━━━━━ DOCUMENT ━━━━━
Video transcript: Fraud, bribery, and corruption: Detection and prevention – are you at risk?
Title: Fraud, bribery and corruption: Detection and prevention – are you at risk?, Paul O’Neil, General Counsel, Serious Fraud Office
Paul O’Neil, General Counsel, Serious Fraud Office
What I am here to talk about today is I suppose to pass on a little bit about what we as an organisation have learned about detection and prevention of economic crime, broadly speaking, in the course of our prosecutions and investigations because I think the important point is it’s all very well to go through the criminal process to get a prosecution, to get a prison sentence, or to get a ‘not guilty’ verdict, but unless you’re learning something from that, as an organisation we need to do that, and we also feel an obligation to pass that on, otherwise a large part of what we’re trying to achieve isn’t being achieved.
So, are you at risk? That’s the first depressing question. We can flick through that pretty quickly. Almost certainly. I can say that through anecdotal evidence, I can say that from the fact that I have a job, and we are busy. But in terms I suppose of more direct evidence of what’s being seen out there, PWC do a biennial survey – the Global Economic Crime Survey, which came out in 2016 – a slightly blunt tool when it comes to New Zealand. It surveys globally; in relation to New Zealand, a relatively small sample of respondents, but still some interesting things that come out of it. For me, as a headline figure, I suppose, 40% experienced economic crime. That’s interesting in itself, but I think that misses out a large percentage of people who don’t realise they’re the victim of economic crime. Probably, as an organisation, we look at the statistics though, what stands out for us is more the way in which that economic crime is being detected because we’ve seen a real change in that. So, 42% of detections came from a tip-off, 33% were accidental.
━━━━━ ITEMS ━━━━━
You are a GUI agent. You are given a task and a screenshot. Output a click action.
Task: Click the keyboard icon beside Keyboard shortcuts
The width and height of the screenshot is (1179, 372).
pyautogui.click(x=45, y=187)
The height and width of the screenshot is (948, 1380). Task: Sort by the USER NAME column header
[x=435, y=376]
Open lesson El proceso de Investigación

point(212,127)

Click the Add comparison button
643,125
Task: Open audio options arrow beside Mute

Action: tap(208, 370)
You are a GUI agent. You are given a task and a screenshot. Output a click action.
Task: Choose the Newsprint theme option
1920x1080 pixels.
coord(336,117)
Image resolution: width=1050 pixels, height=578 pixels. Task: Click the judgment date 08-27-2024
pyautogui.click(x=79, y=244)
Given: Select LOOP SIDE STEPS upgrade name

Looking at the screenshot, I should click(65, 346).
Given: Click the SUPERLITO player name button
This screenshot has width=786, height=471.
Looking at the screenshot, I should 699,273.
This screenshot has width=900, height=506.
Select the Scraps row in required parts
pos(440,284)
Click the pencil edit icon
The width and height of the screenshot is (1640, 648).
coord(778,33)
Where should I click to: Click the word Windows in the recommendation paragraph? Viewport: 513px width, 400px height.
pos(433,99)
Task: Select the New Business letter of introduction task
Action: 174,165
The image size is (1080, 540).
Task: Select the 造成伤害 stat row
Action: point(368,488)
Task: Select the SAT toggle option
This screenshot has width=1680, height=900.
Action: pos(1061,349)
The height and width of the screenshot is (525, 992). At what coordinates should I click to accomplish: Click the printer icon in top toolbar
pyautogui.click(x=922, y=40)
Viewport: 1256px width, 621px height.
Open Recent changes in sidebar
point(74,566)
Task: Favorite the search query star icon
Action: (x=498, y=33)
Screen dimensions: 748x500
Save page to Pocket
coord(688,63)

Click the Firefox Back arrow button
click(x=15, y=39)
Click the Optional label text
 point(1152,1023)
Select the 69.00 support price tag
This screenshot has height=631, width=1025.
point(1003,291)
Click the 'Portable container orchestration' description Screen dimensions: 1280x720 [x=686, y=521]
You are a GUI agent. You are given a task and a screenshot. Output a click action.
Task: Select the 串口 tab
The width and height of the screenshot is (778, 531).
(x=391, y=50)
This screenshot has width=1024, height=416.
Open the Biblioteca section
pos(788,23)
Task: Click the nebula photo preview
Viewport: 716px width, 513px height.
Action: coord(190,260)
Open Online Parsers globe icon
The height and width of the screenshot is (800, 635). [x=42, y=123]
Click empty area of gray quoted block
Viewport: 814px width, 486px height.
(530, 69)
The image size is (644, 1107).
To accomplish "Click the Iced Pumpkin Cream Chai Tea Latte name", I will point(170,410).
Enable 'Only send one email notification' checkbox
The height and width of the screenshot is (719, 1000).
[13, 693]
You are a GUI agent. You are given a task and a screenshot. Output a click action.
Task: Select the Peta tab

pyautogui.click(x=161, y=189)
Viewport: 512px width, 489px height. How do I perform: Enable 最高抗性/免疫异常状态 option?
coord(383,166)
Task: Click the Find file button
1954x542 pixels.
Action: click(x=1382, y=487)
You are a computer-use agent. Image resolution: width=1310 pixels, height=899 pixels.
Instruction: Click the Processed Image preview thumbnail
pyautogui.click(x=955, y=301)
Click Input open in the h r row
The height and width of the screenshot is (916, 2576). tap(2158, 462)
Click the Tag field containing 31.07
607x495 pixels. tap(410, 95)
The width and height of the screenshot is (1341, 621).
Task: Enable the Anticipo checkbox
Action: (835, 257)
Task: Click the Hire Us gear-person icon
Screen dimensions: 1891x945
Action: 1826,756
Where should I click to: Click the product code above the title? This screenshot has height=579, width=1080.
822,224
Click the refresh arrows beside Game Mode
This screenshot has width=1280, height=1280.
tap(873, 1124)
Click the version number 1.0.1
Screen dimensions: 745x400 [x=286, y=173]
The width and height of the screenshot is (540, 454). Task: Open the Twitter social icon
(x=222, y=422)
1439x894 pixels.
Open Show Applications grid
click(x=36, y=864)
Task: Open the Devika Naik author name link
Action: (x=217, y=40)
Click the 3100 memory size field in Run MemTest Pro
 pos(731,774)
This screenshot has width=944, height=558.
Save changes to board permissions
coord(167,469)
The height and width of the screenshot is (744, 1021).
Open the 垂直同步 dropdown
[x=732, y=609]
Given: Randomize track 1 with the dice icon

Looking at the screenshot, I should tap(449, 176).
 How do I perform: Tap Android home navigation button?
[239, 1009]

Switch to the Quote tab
━━━━━
**REQUEST 1:**
Repeat the part of the fraud transcript starting with "Title: Fraud, bribery" and going on through "isn’t being achieved.", word for word.
**REQUEST 2:**
Gather every line in the records that contains the string "icon".
The transcript and the records were taken from separate, unrelated sources.

**REPLY 1:**
Title: Fraud, bribery and corruption: Detection and prevention – are you at risk?, Paul O’Neil, General Counsel, Serious Fraud Office
Paul O’Neil, General Counsel, Serious Fraud Office
What I am here to talk about today is I suppose to pass on a little bit about what we as an organisation have learned about detection and prevention of economic crime, broadly speaking, in the course of our prosecutions and investigations because I think the important point is it’s all very well to go through the criminal process to get a prosecution, to get a prison sentence, or to get a ‘not guilty’ verdict, but unless you’re learning something from that, as an organisation we need to do that, and we also feel an obligation to pass that on, otherwise a large part of what we’re trying to achieve isn’t being achieved.

**REPLY 2:**
Task: Click the keyboard icon beside Keyboard shortcuts
Click the pencil edit icon
The height and width of the screenshot is (525, 992). At what coordinates should I click to accomplish: Click the printer icon in top toolbar
Task: Favorite the search query star icon
Open Online Parsers globe icon
Task: Click the Hire Us gear-person icon
The width and height of the screenshot is (540, 454). Task: Open the Twitter social icon
Given: Randomize track 1 with the dice icon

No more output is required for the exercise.